__과제 목표__: "At what (x,y)"이 들어 있는 줄부터 "The height and"가 들어 있는 줄까지의 항목을 모두 다시 쓰되, "settings-button"를 "profile-button"로 바꾸고 나머지는 그대로 두시오.

__제공된 항목__:
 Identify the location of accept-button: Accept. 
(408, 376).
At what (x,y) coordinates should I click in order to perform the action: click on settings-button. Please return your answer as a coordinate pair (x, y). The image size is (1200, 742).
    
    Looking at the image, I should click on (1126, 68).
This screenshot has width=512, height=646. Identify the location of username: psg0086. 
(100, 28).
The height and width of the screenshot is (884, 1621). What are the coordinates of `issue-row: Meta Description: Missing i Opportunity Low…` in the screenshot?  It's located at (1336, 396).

--

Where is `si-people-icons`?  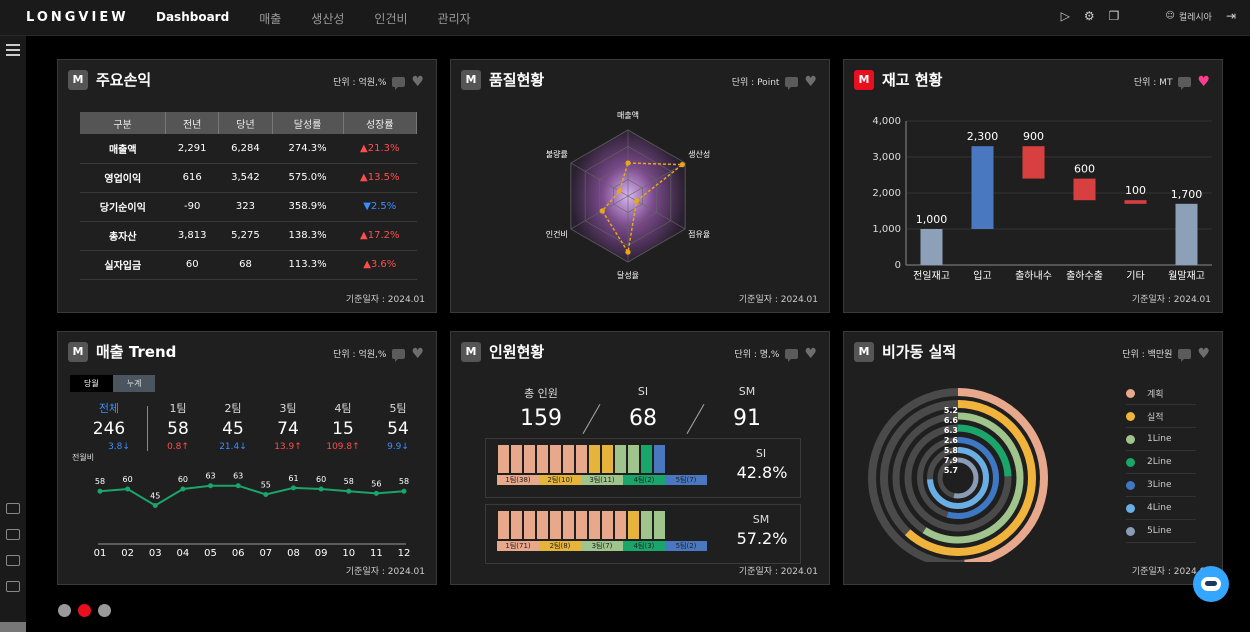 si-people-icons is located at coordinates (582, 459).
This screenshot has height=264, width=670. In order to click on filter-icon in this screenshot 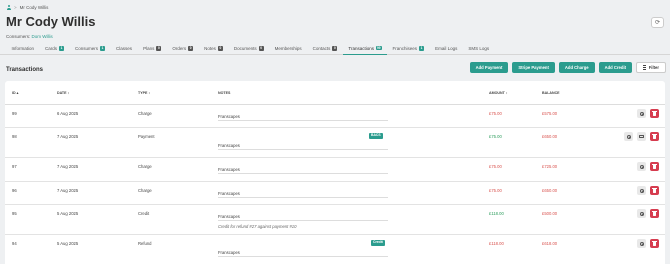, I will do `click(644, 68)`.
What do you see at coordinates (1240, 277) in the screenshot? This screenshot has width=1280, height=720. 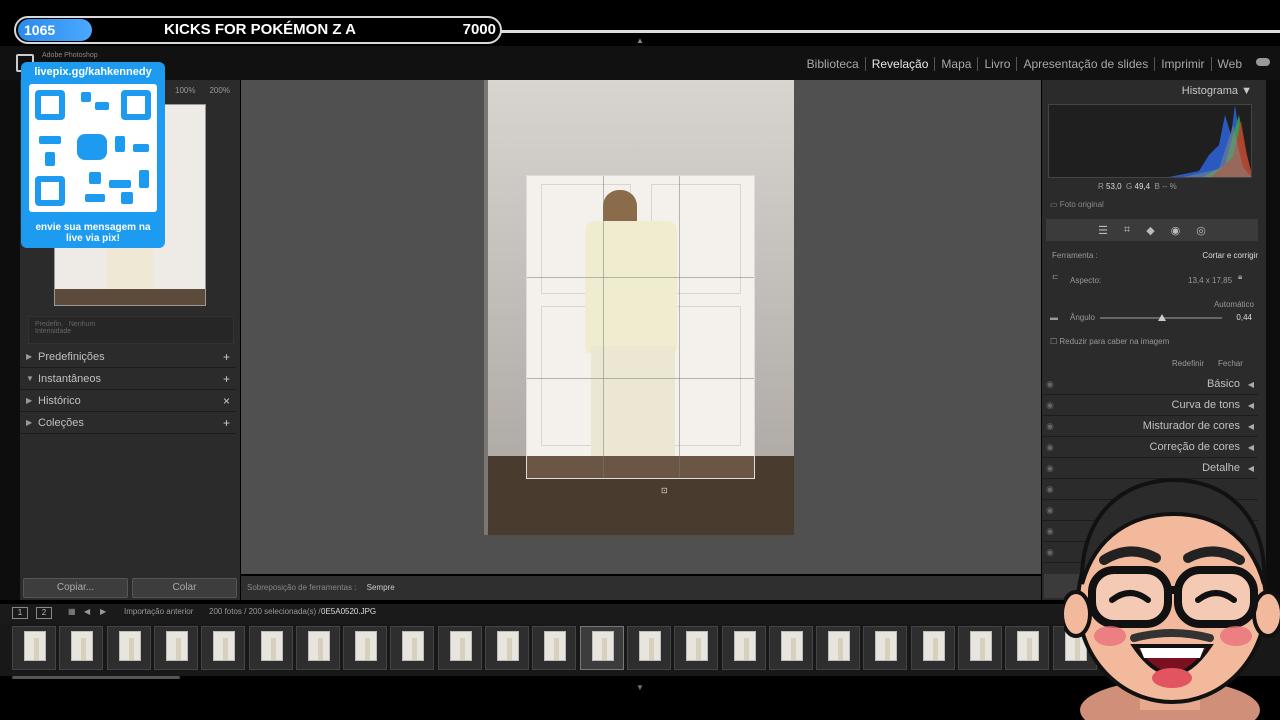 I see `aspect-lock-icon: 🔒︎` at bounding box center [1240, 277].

...

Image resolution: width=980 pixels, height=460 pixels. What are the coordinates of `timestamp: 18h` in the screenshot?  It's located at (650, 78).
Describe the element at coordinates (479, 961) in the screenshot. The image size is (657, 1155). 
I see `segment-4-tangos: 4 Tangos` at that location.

__아래 답변__:
At what (x,y) coordinates should I click in order to perform the action: click on profile-button. Please return your answer as a coordinate pair (x, y). The image size is (1200, 742).
    
    Looking at the image, I should click on (1126, 68).
This screenshot has width=512, height=646. Identify the location of username: psg0086. 
(100, 28).
The height and width of the screenshot is (884, 1621). What are the coordinates of `issue-row: Meta Description: Missing i Opportunity Low…` in the screenshot?  It's located at (1336, 396).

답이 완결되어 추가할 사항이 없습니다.